Oleh : Mabroer Masmuh / Aktivis Nahdlatul Ulama

Pahlawan Corona

Mabroer Masmuh.

Dongkol, geram, jengkel, marah menyatu dengan kecewa, patah harap sekaligus gelap mata karena sudah sebulan lebih mereka ‘menganggur’ di rumah. Bantuan yang dijanjikan tak kunjung tiba. Kalau pun ada, itu pun salah nama & alamat. Seperti kasus di DKI, Sukabumi serta Subang yang sempat viral di Medsos. Penyebabnya, beda data di meja pejabat, beda nama di kantong RT dan Pak Lurah. Kok bisa? “Itulah Indonesia.”

Padahal, para pemangku pemerintahan seperti Presiden, Menteri terkait hingga Gubernur sudah berminggu-minggu memastikan ada bantuan dari negara untuk mereka. Nyatanya? Ada yang mati diduga kelaparan, digebukin massa karena mencuri, dan ada yang nekat melanggar PSSB karena hati luluh lantak dengar anak menangis dan istri uring-uringan tak bisa belanja. “Pusing-pusing…” Hanya itulah kata yang bisa mewakili kepedihan mereka karena setiap ketemu orang, ceritanya juga sama.

Bacaan Lainnya

Yang menarik, masak di DKI aja bisa salah nama & alamat, lalu bagaimana daerah-daerah lain, seperti cerita Kades di Sukabumi serta Subang atau daerah-daerah lainnya? Tentu saja, itu logika yang sangat sederhana, tak perlu gelar doktor atau pejabat ber-eselon untuk menganalisis kejanggalannya. Padahal, yang perlu kerja ekstra untuk menghadapi serangan Corona bukan hanya dokter & perawat, tapi semuanya. Karena faktor kesehatan bukan satu-satunya ancaman Pandemi Covid-19 ini, tapi juga urusan perut jutaan rakyat.
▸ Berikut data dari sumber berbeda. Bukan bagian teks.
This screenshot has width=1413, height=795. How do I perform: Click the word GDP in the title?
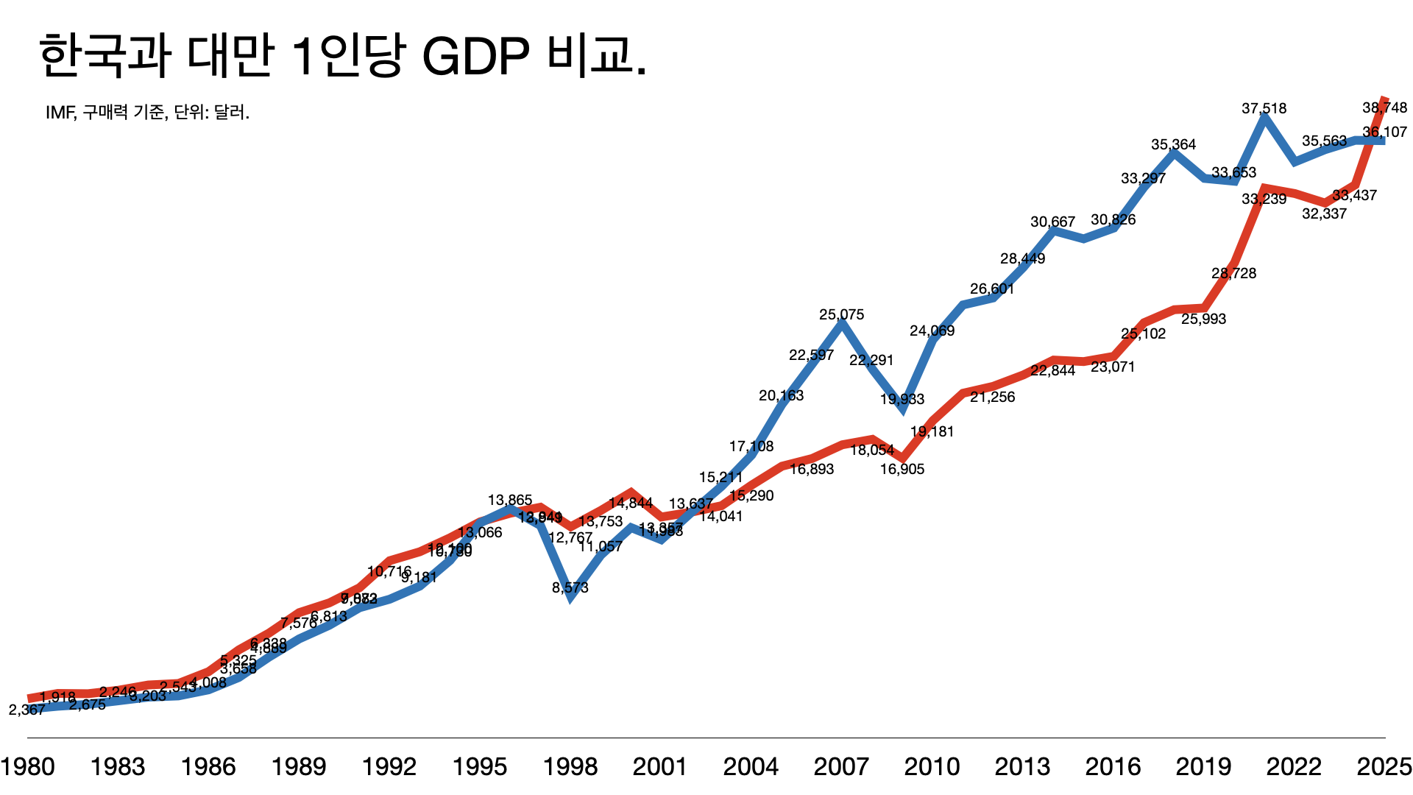coord(475,57)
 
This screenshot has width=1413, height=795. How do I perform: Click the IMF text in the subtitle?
coord(60,113)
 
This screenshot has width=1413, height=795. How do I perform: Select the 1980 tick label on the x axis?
coord(28,767)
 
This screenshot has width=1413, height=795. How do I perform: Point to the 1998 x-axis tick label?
coord(570,767)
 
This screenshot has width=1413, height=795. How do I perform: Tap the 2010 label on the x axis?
coord(932,767)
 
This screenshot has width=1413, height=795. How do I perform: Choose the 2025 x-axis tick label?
coord(1384,767)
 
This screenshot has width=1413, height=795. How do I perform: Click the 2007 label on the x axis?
coord(841,767)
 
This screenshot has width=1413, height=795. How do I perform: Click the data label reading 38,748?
coord(1384,107)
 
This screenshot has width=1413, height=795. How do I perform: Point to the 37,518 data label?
coord(1264,108)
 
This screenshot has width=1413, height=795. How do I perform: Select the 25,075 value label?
coord(841,314)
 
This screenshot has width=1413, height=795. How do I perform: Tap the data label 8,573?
coord(570,587)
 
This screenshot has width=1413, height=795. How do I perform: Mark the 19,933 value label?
coord(902,399)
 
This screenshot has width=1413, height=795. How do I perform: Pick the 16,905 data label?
coord(902,469)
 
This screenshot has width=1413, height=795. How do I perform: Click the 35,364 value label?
coord(1173,144)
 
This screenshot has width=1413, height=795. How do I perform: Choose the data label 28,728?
coord(1233,273)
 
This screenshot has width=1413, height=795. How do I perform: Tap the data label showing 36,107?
coord(1384,132)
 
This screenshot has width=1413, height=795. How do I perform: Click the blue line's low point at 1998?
coord(571,598)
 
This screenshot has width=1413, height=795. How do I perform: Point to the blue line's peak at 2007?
coord(842,324)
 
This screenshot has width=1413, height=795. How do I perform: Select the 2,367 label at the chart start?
coord(26,710)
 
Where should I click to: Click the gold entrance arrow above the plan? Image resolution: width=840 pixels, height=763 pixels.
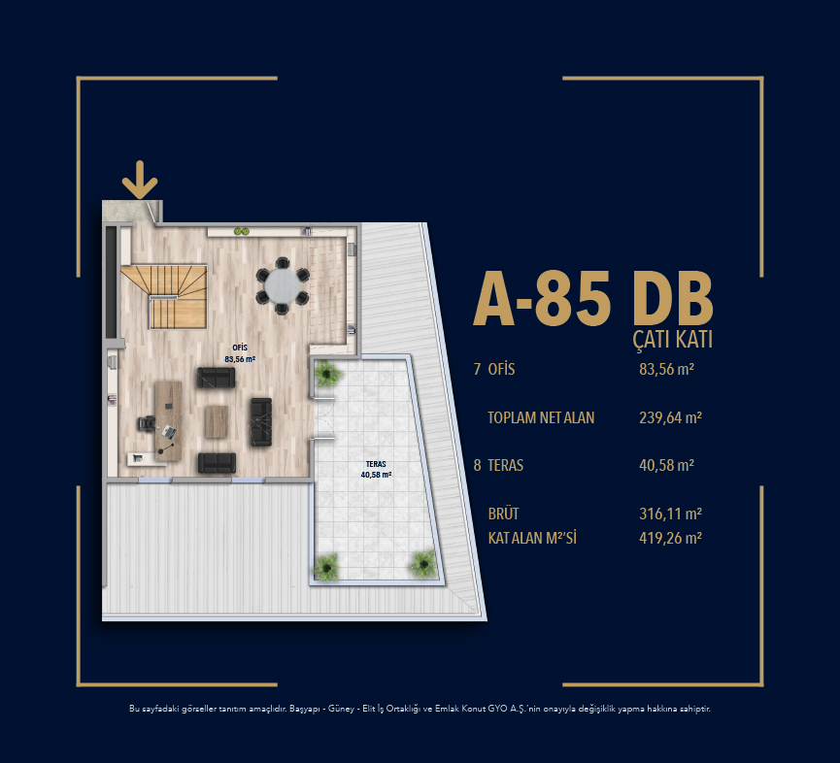pos(140,180)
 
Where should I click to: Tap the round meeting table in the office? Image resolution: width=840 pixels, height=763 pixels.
pos(283,285)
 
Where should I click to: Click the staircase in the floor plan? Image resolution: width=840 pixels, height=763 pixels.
pos(165,296)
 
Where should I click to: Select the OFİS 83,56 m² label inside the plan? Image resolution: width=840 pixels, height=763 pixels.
pos(240,353)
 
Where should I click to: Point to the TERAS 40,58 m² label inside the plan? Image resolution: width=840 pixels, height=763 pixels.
pos(376,470)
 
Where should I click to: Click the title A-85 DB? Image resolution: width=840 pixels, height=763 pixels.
pos(593,299)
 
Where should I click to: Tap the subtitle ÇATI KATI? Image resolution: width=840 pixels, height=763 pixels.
pos(672,340)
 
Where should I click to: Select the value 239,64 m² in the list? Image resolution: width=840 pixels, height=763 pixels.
pos(670,417)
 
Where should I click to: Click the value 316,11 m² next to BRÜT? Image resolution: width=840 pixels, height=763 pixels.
pos(670,514)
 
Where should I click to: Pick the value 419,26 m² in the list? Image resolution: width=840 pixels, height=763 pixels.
pos(670,538)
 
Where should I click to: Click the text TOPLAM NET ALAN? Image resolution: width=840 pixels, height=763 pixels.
pos(541,417)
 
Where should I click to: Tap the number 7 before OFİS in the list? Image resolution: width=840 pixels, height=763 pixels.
pos(478,370)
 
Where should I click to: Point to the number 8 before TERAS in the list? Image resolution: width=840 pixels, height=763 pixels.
pos(478,465)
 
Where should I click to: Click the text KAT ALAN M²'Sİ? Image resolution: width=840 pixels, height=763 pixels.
pos(532,538)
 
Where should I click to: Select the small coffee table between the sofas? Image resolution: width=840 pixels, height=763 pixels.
pos(217,421)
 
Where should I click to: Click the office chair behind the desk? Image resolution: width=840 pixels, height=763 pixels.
pos(147,423)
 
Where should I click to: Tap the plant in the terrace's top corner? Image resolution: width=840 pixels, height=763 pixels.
pos(327,373)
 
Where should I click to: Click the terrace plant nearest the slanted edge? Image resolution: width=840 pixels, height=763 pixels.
pos(424,564)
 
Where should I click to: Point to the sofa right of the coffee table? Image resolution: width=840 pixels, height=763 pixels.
pos(261,422)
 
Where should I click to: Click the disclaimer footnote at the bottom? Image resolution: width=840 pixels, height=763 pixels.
pos(420,709)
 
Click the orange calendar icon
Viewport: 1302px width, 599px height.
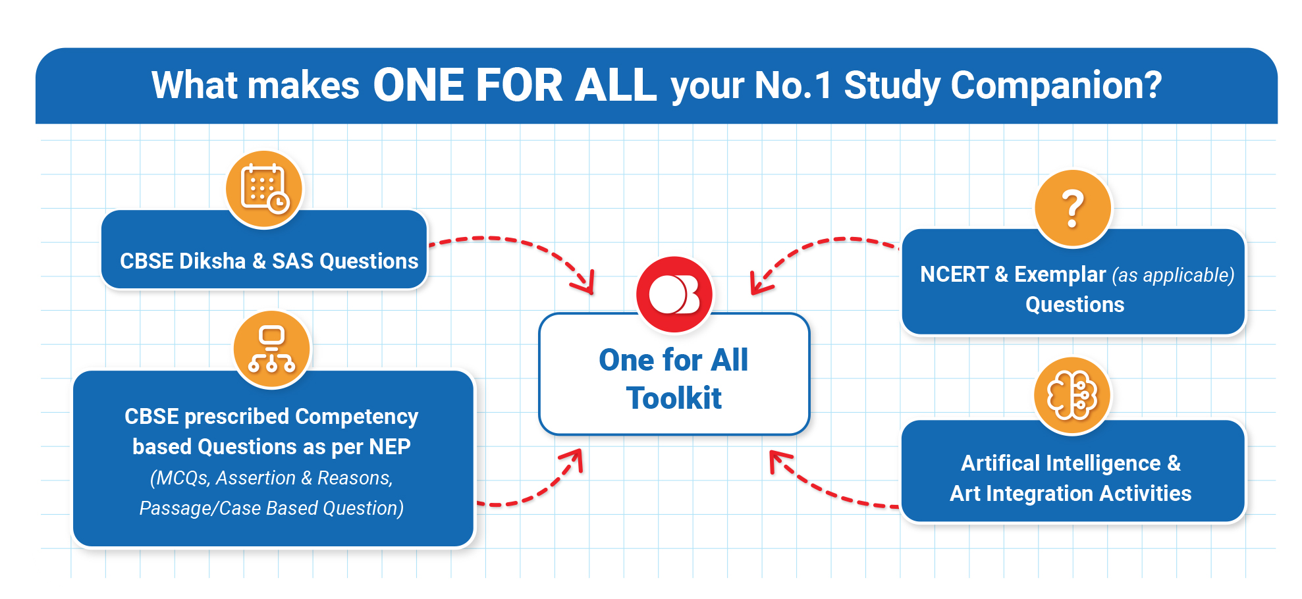click(264, 189)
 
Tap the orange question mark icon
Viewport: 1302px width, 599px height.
click(1073, 208)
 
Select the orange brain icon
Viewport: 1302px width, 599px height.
click(1072, 396)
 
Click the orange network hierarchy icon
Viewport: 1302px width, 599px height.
click(271, 350)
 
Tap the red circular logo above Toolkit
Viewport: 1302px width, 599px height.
click(674, 294)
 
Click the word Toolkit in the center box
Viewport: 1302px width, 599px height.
click(674, 398)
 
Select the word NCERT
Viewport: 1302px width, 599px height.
click(954, 274)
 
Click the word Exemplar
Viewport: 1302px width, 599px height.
click(1060, 274)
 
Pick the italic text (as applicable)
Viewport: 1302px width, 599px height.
click(1173, 275)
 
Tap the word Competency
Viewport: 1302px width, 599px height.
click(356, 417)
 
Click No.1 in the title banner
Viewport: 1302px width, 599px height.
click(794, 86)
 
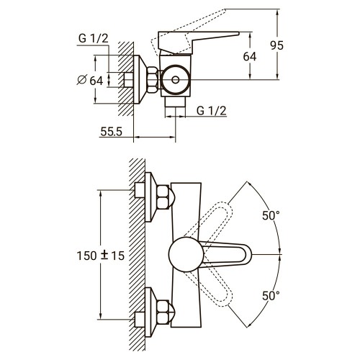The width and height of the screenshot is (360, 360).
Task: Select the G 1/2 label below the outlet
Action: pyautogui.click(x=210, y=110)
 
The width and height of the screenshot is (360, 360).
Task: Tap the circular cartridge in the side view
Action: pyautogui.click(x=174, y=81)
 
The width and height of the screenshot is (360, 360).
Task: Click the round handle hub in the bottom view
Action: pyautogui.click(x=184, y=255)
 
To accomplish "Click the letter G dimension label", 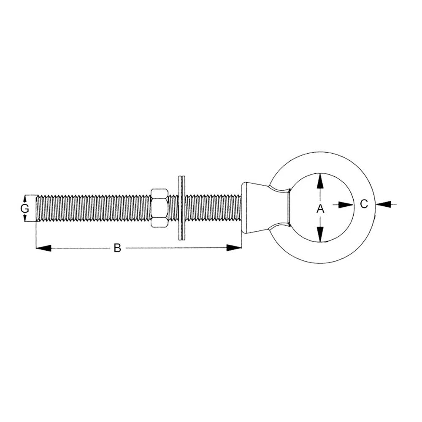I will [x=25, y=208].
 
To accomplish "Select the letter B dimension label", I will [x=117, y=248].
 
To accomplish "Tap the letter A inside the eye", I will [x=320, y=208].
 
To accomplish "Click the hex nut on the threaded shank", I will [x=159, y=208].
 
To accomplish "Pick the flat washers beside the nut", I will [x=182, y=208].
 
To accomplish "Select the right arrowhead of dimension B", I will [x=234, y=248].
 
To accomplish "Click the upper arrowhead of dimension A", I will [x=320, y=181].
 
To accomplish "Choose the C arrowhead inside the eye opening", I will [x=346, y=205].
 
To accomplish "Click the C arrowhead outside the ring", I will [x=382, y=205].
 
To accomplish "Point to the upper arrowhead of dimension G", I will [x=25, y=198].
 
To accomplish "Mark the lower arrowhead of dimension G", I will [x=25, y=217].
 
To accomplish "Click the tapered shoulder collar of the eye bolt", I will [x=253, y=208].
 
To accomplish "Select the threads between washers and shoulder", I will [x=213, y=208].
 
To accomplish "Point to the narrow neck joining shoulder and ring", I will [x=281, y=208].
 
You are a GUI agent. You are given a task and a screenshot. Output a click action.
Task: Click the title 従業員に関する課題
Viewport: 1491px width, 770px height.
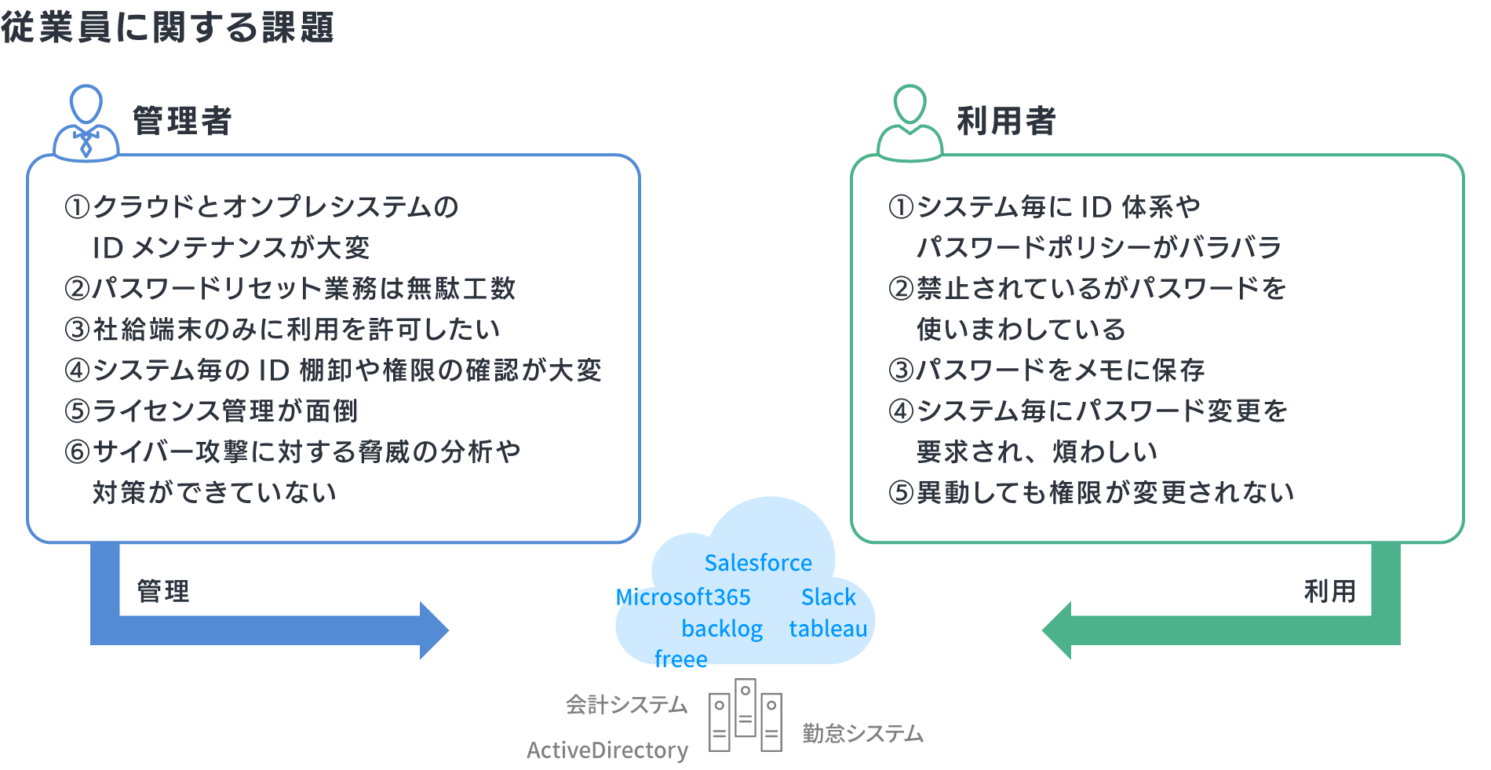[x=167, y=27]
Sebetulnya berkisah tentang Corona itu sudah menjemukan karena ribuan kabar & tips dibagikan. Tapi, belakangan justru mulai ikut mewabah juga dampak lain yang ikut serta “mendampingi” Corona. Kelaparan, depresi, dan meningkatnya sensitifitas sosial acapkali mudah tersulut karena lapar & dahaga yang kian tak tertahankan. Akhirnya, keinginan untuk berbagi coretan tentang dampak Corona seperti rembesan air yang tak bisa dibendung.

Meski begitu, kita masih yakin bahwa tidak semua orang memilih jalan pintas. Ada yang tertolong karena tetangga terdekat atau kerabat yang peduli. Alhamdulillah, kini makin banyak bermunculan aksi simpatik warga, meski sangat terbatas seperti menggantungkan bumbu dapur di pagar-pagar rumah, nasi bungkus keliling, berbagi sembako serta aksi simpatik yang lain. Kalau nunggu bantuan Negara, keburu busung karena aparatur masih disibukkan urusan birokrasi. Jika tak tertib administrasi, bisa dijemput KPK, ya akhirnya rakyatlah yang jadi korban. Memang dillematis, tapi jalur berbelit-belit itu harus segera diamputasi agar penyebaran dampak Corona tak makin meluas dan menahun.

Tim lain yang tak kalah pentinya adalah penyelaras data base kependudukan, khususnya fakir-miskin. Baik miskin lama maupun ‘miskin’ yang baru datang bersama Corona. Validitas data ini menjadi salah satu kunci utama untuk mencegah penyebaran mati kelaparan, mati tak diobati, serta raibnya hidangan di meja makan. Jika validitas data bisa segera tertangani, Insya Allah negara akan selalu bisa hadir menyapa rakyatnya yang tengah membutuhkan. Dengan begitu, “Pahlawan Corona” bukan hanya akan disematkan kepada dokter & perawat, tapi juga aparat, baik sipil maupun TNI-Polri.